Exploitation de données abusive 

On le sait, les GAFA collectent de nombreuses données personnelles. Localisation, amis, connexions, photos, centres d’intérêt… sont autant d’informations récoltées et utilisées chaque jour par les géants du web pour orchestrer, pour orienter le comportement (opinion, achat…) de millions individus sur la planète.

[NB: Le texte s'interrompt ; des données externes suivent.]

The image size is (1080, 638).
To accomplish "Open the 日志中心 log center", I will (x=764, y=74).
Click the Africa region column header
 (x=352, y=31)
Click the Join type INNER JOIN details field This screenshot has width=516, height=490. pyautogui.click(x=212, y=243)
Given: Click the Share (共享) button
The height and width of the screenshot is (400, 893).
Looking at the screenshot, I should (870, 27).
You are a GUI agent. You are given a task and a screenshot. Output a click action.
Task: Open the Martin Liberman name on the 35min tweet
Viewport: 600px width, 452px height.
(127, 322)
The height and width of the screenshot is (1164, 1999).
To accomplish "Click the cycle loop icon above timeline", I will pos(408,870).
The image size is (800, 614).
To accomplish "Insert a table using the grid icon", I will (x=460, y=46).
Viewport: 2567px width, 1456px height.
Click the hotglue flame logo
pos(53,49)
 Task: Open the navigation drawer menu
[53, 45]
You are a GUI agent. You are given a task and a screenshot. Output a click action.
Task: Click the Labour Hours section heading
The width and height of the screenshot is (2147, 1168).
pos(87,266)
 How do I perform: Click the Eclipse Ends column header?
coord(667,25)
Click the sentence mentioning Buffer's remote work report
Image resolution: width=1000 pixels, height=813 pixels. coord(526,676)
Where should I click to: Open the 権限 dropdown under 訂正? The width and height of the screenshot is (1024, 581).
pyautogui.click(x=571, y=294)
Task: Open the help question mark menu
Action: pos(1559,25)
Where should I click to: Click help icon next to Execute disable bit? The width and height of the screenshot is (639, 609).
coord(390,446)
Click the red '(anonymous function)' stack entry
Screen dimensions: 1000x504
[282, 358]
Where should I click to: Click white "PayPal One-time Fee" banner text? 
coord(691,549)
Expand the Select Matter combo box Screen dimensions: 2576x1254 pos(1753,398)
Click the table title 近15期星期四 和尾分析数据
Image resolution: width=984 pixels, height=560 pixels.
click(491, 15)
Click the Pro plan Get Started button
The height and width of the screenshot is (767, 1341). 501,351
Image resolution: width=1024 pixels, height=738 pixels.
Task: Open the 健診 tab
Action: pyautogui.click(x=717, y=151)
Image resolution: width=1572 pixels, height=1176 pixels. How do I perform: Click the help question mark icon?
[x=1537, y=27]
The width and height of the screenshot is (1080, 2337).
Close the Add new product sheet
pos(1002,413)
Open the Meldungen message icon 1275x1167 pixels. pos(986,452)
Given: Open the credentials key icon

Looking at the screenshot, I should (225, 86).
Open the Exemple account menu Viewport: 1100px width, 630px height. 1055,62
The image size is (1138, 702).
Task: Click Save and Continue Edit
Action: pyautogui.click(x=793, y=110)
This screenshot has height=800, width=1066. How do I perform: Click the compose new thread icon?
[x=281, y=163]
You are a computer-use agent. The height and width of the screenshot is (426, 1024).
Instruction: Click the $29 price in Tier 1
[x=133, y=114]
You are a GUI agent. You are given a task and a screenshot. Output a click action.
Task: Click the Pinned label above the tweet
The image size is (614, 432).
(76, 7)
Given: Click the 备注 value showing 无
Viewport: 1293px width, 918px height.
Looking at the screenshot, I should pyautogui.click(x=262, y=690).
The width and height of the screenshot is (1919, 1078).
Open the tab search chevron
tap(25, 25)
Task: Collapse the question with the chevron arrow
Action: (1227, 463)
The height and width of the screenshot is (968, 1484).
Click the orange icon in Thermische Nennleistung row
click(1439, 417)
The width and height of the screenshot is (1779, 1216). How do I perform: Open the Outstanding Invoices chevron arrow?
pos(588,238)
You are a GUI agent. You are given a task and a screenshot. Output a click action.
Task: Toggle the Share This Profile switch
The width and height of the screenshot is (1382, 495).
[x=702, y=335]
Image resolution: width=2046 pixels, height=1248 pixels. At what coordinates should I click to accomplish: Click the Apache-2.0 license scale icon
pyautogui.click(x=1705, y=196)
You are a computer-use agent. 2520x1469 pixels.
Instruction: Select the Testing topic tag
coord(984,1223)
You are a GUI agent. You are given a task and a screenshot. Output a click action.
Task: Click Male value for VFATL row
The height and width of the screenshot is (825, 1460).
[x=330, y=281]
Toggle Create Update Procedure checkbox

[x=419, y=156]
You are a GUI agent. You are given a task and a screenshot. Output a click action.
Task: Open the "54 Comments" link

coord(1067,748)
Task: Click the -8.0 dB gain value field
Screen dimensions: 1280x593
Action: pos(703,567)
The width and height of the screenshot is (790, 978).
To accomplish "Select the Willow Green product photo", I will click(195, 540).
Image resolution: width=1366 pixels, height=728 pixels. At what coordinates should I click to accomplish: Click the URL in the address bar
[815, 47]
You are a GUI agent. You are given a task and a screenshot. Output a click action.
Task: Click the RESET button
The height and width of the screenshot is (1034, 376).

En 2016, dans le cadre de la campagne Trump, Facebook a ainsi dévoilé les données de 50 millions de ses utilisateurs à Aleksandr Kogan, chercheur à Cambridge Analytica. Les données ont été recueillies par le biais d’une application Facebook baptisée « thisisyourdigitallife ». Initialement, pas moins de 270 000 utilisateurs ont été payés pour réaliser un « test de personnalité ». Ils ont accepté que leurs données soient collectées à des fins académiques. En réalité, l’application est allée bien plus loin dans la collecte puisqu’elle a également siphonné des données personnelles auprès des amis Facebook des participants. En cause, une malheureuse faille dans l’API du célèbre réseau social…

Dans un autre registre, le cas 23andMe est tout aussi parlant. 23andMe est un algorithme qui, à partir des données fournies par un utilisateur sur son état de santé, est en mesure de lui délivrer tout un tas d’informations sur ses origines. Depuis son lancement en 2007, 5 millions de personnes se sont laissé tenter par le service. 

23andMe a en outre recueilli un certain nombre de précieux renseignements (comportement, habitudes…) auprès de 80 % d’utilisateurs. Ces clients ont donné leur accord pour que leurs données servent à la recherche. Contre ce « don de données », les clients pouvaient savoir s’ils étaient ou non porteurs d’une grave maladie génétique, telle que la maladie de Parkinson ou la maladie d’Alzheimer. En réalité, 23andMe a partagé les données avec l’un des plus grands fabricants de médicaments au monde, GlaxoSmithKline. Divulgués auprès de compagnies pharmaceutiques, les renseignements personnels ont notamment permis d’affiner leurs plans marketing.

 

Reprendre le contrôle de son identité en ligne 

Ces exemples démontrent à quel point il est nécessaire de reprendre le contrôle sur la circulation nos propres données. De connaître qui peut y accéder, qui peut les collecter, les utiliser, et à quelles fins.

En permettant aux données de rester sous le strict contrôle de leur propriétaire, mais aussi d’être partagées sans jamais être copiées, la technologie blockchain est en train de créer un nouvel Internet, le Web 3.0. L’une des grandes particularités de la blockchain tient dans son architecture décentralisée. Les informations ne sont en effet pas hébergées sur un serveur unique, mais sur plusieurs serveurs, et ce, de façon cryptée, donc totalement immuable. Il n’y a ni intermédiaire ni organe de contrôle centralisé. Et, à tout moment, le titulaire d’une donnée peut en reprendre possession. 

En redonnant le contrôle aux utilisateurs, le Web 3.0 offre une toute nouvelle façon de penser et d’organiser les données sur Internet. Sur des réseaux utilisant la blockchain, les utilisateurs partagent leurs données avec qui bon leur semble. Surtout, ils en restent propriétaires. Libres à eux de les céder temporairement à telle ou telle plateforme, sans craindre une « fuite de données », puisqu’ils peuvent à tout moment révoquer leur autorisation d’accès et d’utilisation. Le Web 3.0 dessine à grands pas l’idée d’une identité en ligne intégralement autogérée – self-sovereign identity, en anglais. Une manière simple, rapide et pérenne de faire valoir son droit à la vie privée.